More people use mobile financial services and payments, inviting criminals to follow consumers to the mobile channel.
Mobile malware innovations and this deluge of malicious activity targeting mobile users signals that criminals are investing more time and effort in finding ways to defraud mobile users than they ever have.
Publishers of financial apps need to protect their institutions and customers by matching attackers’ increasing investments with app security investments and innovations of their own.
Users don’t have all the tools they need to ensure the security of their mobile devices, so it’s all the more important for providers of mobile financial services to help users by hardening mobile apps with technology such as mobile app shielding which can detect and respond to these sorts of attacks (even in compromised devices) before attackers can profit.

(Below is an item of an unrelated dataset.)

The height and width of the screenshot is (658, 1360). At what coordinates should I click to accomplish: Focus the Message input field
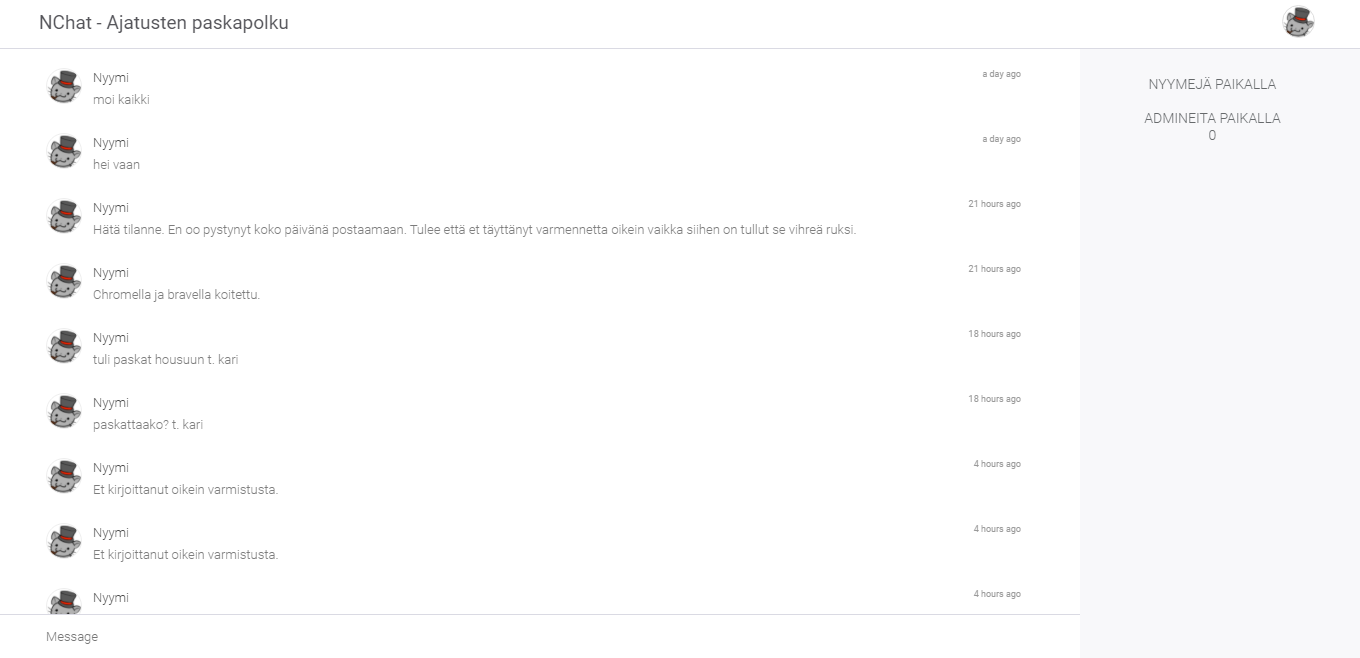click(540, 637)
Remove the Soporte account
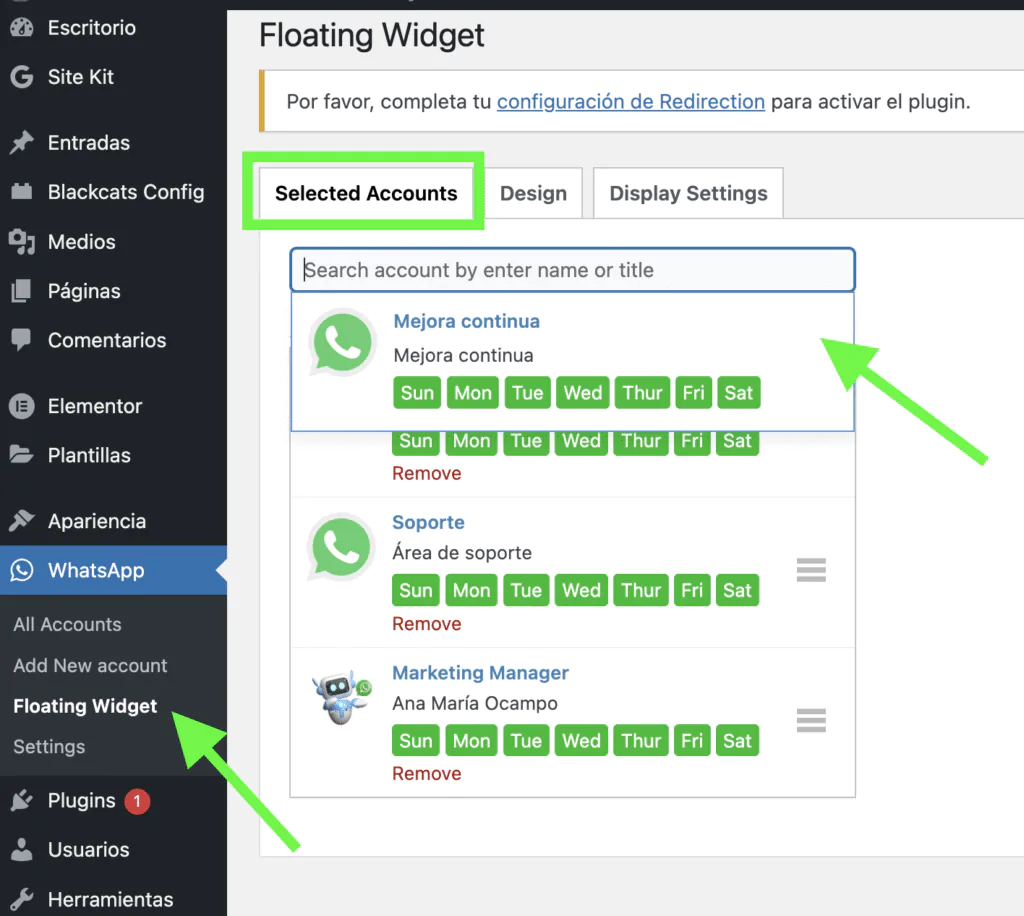Viewport: 1024px width, 916px height. 427,623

The numbers tell the story. Kaspersky Lab’s mobile malware evolution report for 2018 reveals what the endpoint security company says could be “the strongest cybercriminal onslaught” against mobile users in history. The company reports nearly two times as many mobile malware attacks in 2018 (116.5 million) versus 2017 (66.4 million).

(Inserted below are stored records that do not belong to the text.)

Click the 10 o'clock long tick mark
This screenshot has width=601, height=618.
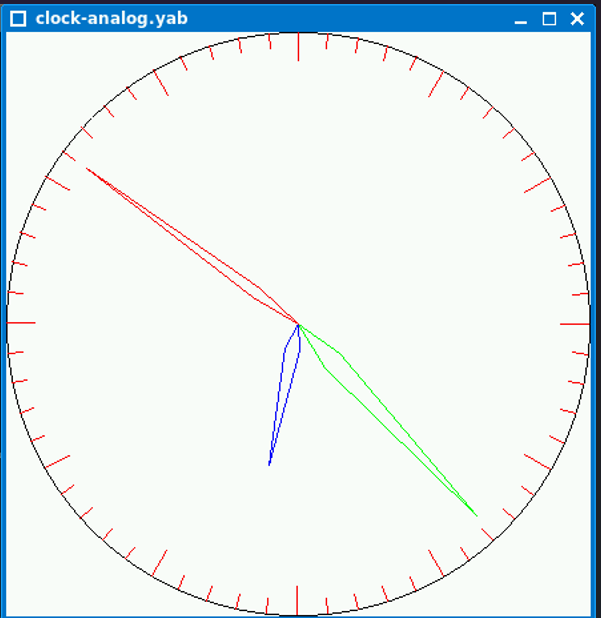[x=58, y=185]

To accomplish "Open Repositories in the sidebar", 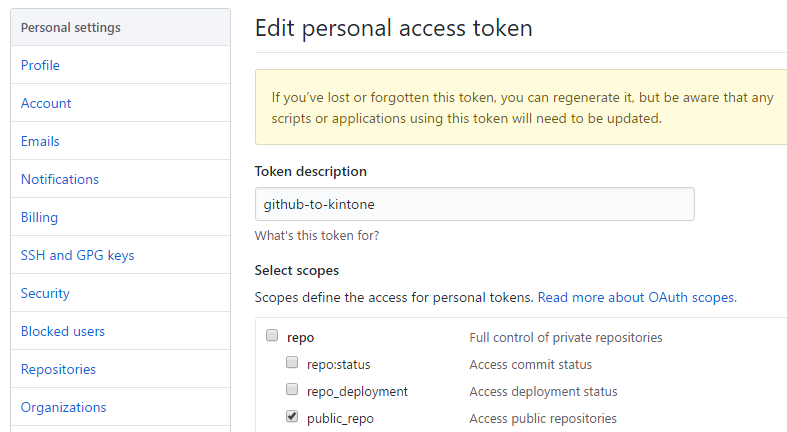I will tap(58, 369).
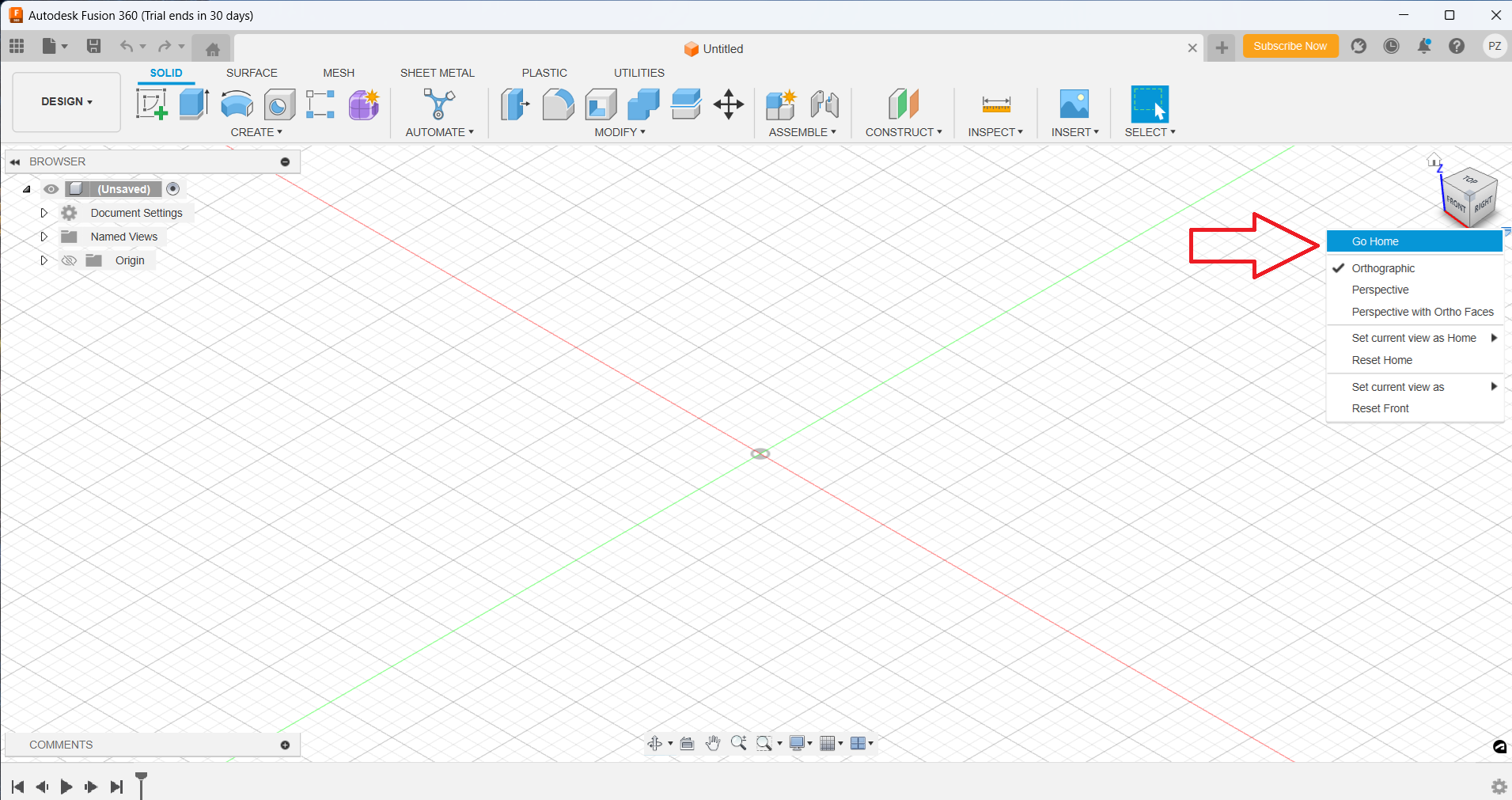Viewport: 1512px width, 800px height.
Task: Expand the Document Settings tree node
Action: [x=44, y=213]
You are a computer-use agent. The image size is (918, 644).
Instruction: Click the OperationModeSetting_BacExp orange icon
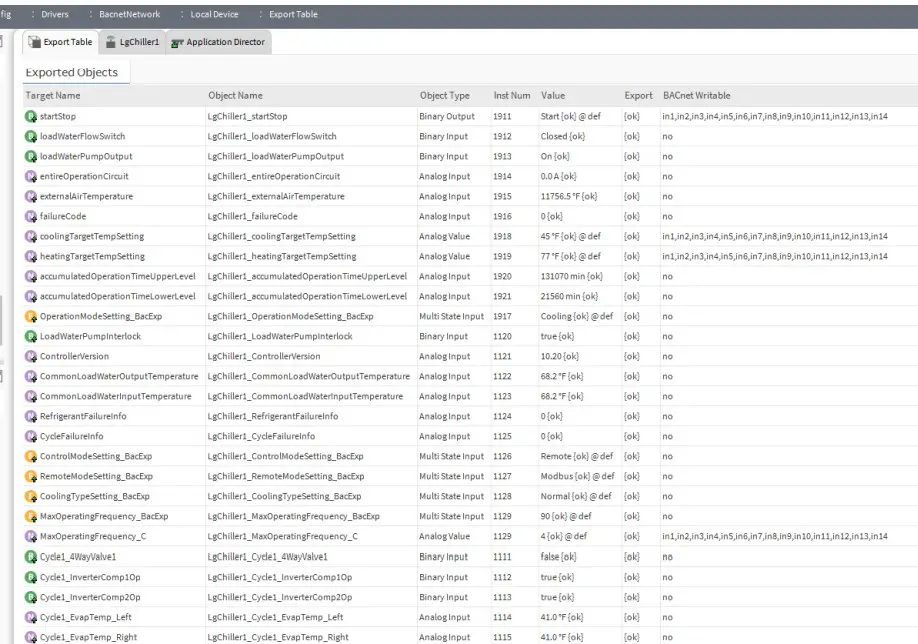31,317
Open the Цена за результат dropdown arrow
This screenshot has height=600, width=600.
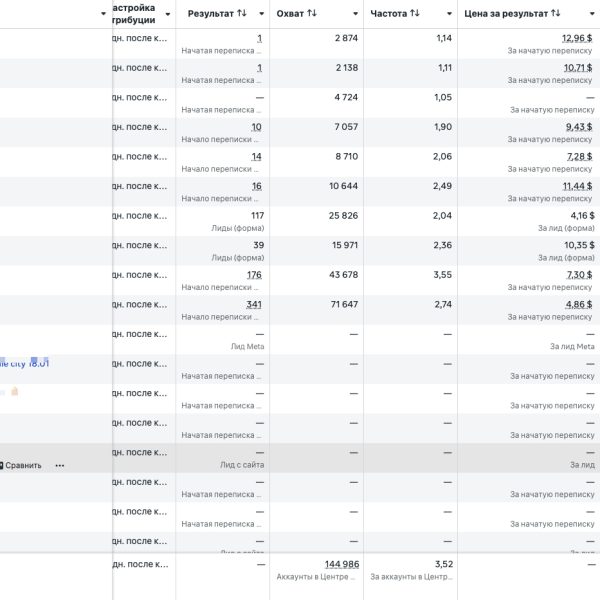tap(590, 14)
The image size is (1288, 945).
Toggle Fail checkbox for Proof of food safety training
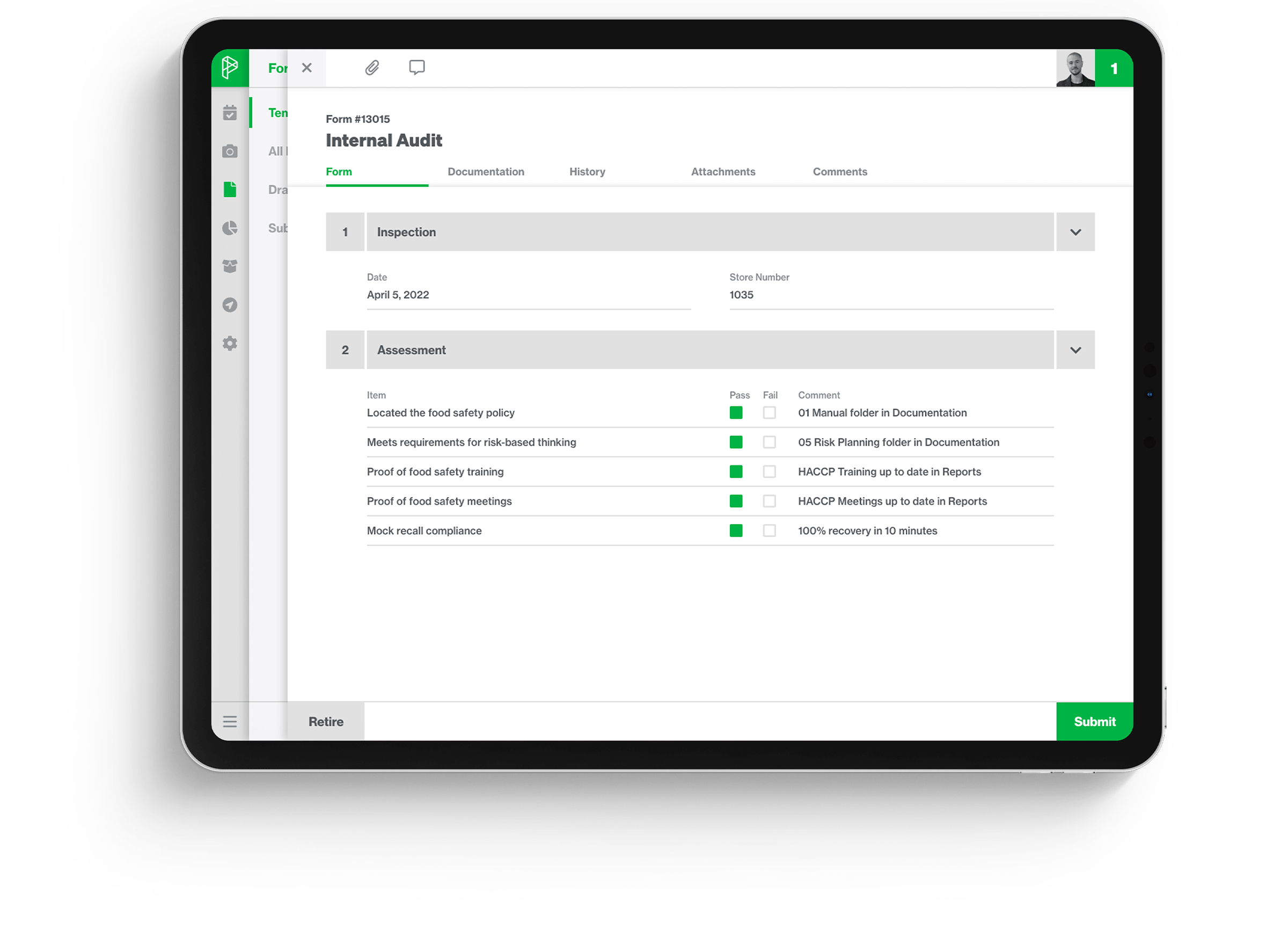point(768,471)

Last year also set records for mobile banking Trojans. The company recorded never-before-seen levels of mobile banking Trojan attacks in the second half of 2018 — almost 9 million more than in the second half of 2017. If you pay any attention to Kaspersky Lab’s quarterly reports, these findings are likely not a surprise. The surge in mobile banking Trojan attacks began in May 2018 and peaked in September.
The report concludes by stating, “For seven years now, the world of mobile threats has been constantly evolving, not only in terms of number of malicious programs and technological refinement of each new malware modification, but also due to the increasing ways in which money and valuable information can be acquired using mobile devices.”

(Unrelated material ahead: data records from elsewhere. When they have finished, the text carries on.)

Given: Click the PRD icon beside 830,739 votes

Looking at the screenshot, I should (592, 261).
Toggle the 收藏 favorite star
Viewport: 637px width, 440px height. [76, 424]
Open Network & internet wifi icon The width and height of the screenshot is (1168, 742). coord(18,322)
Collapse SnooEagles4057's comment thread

An example of the evolution in mobile threats is mobile banking malware increasingly taking advantage of Android Accessibility Services. These services make it easier for people to interact with Android apps or devices outside of the traditional interface (e.g., someone with impaired vision can control their Android device with their voice rather than having to tap the screen). Unfortunately, accessibility services also enable an app to interact with other apps on the device and in some cases take advantage of them.
At the end of 2018, researchers discovered Android malware that posed as a battery optimization app but instead targeted the PayPal app and used accessibility services to send money to an account controlled by the attacker. Worst of all, this attack occurred in a matter of seconds so that users had no time to intervene.